■ WORK TO BE COMPLETED: Nothing below is to be printed except the lines between the line holding "Task: Switch to the Final Version stage tab" and the line holding "The height and width of the screenshot is (622, 1200).", inclusive, each exactly as it appears.

■ RECORDS FOR THIS EXERCISE:
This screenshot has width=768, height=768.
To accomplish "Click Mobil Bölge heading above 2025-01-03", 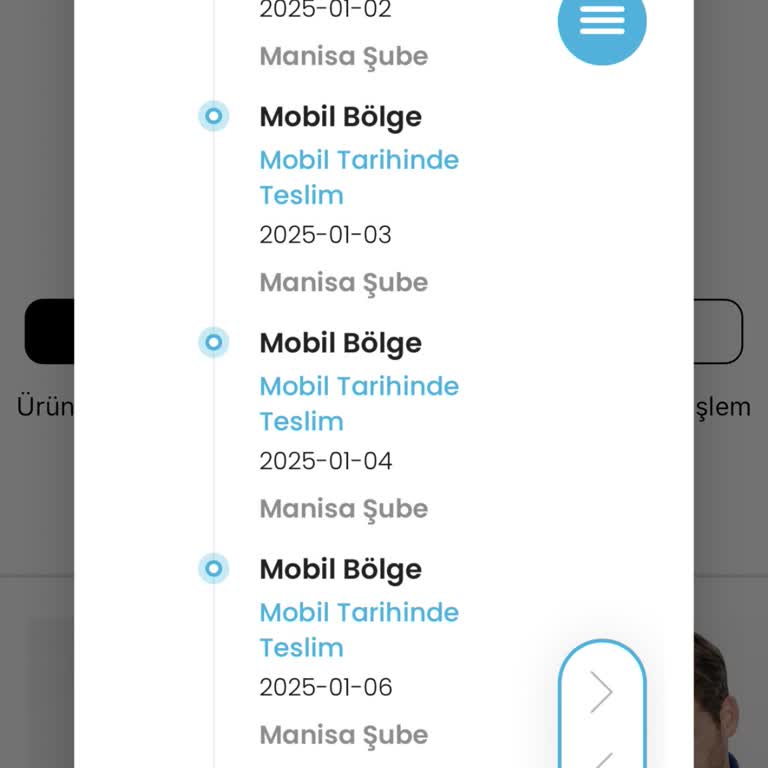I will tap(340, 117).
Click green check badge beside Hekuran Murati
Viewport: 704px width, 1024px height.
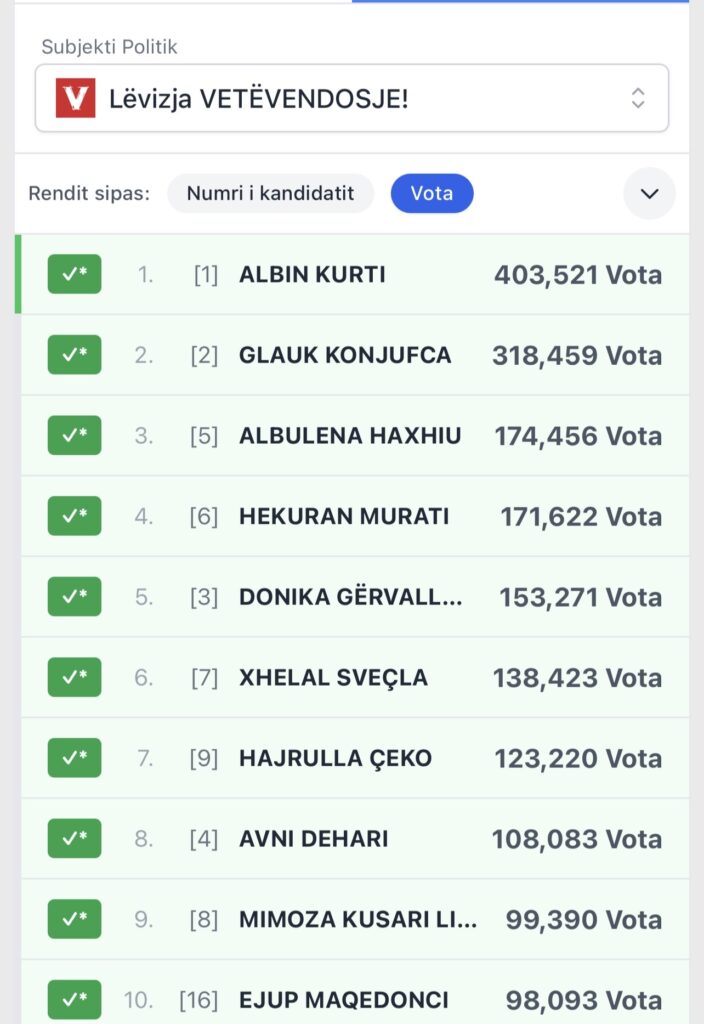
* * *
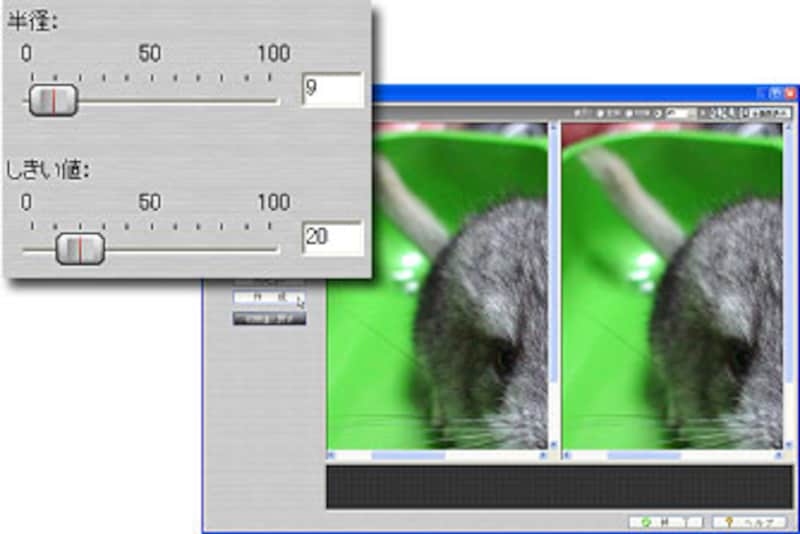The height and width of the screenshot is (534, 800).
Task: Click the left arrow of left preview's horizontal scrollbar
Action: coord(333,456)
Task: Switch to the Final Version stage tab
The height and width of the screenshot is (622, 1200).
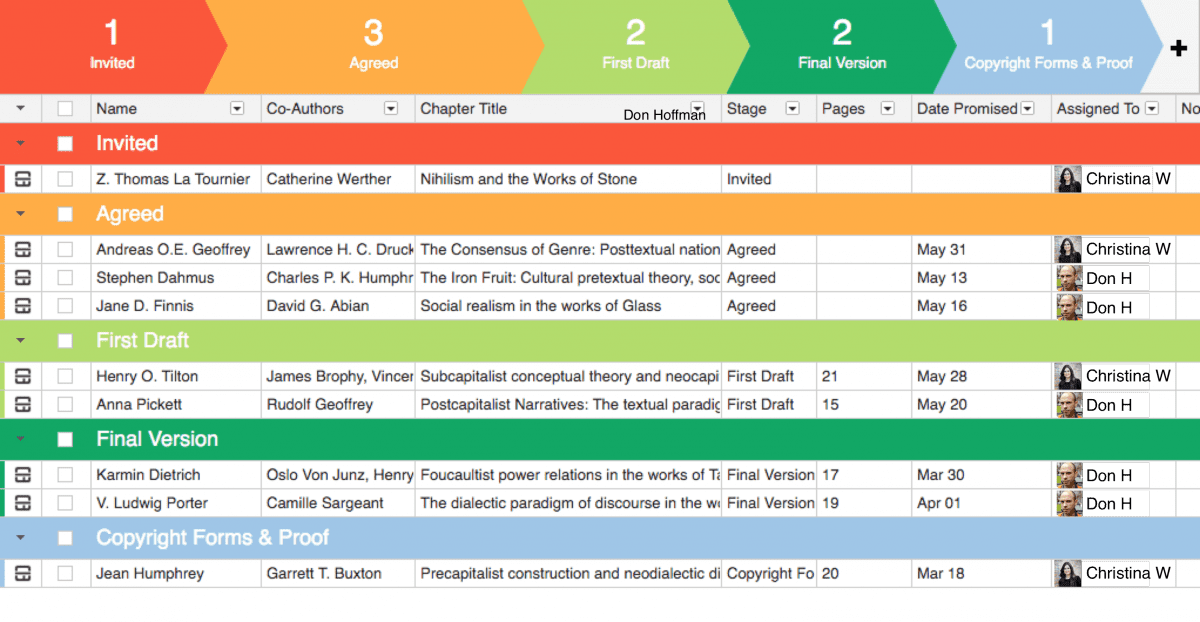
--
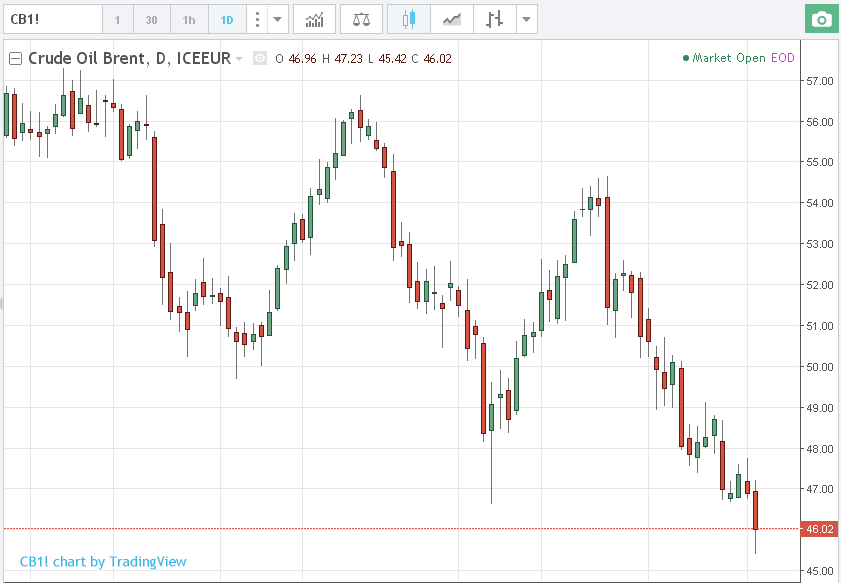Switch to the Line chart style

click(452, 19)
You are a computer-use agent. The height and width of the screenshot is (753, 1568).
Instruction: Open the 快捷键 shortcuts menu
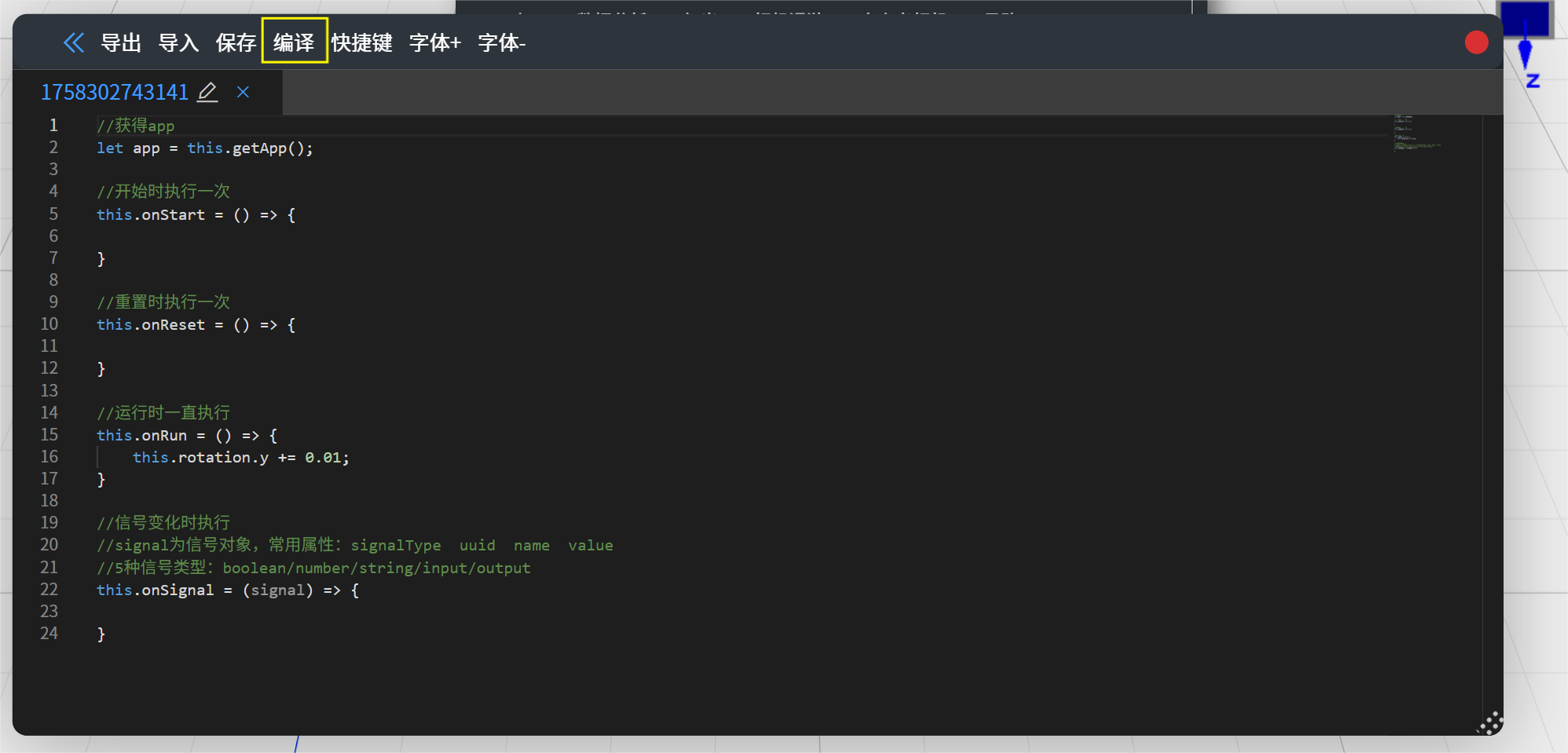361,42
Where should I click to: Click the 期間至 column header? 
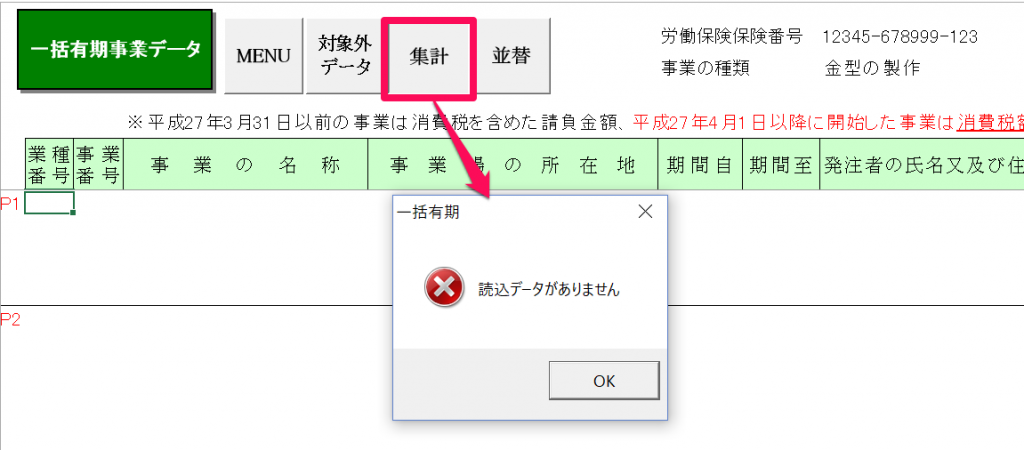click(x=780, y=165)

■ TASK OUTPUT:
Task: Switch to the Final Version stage tab
The height and width of the screenshot is (622, 1200).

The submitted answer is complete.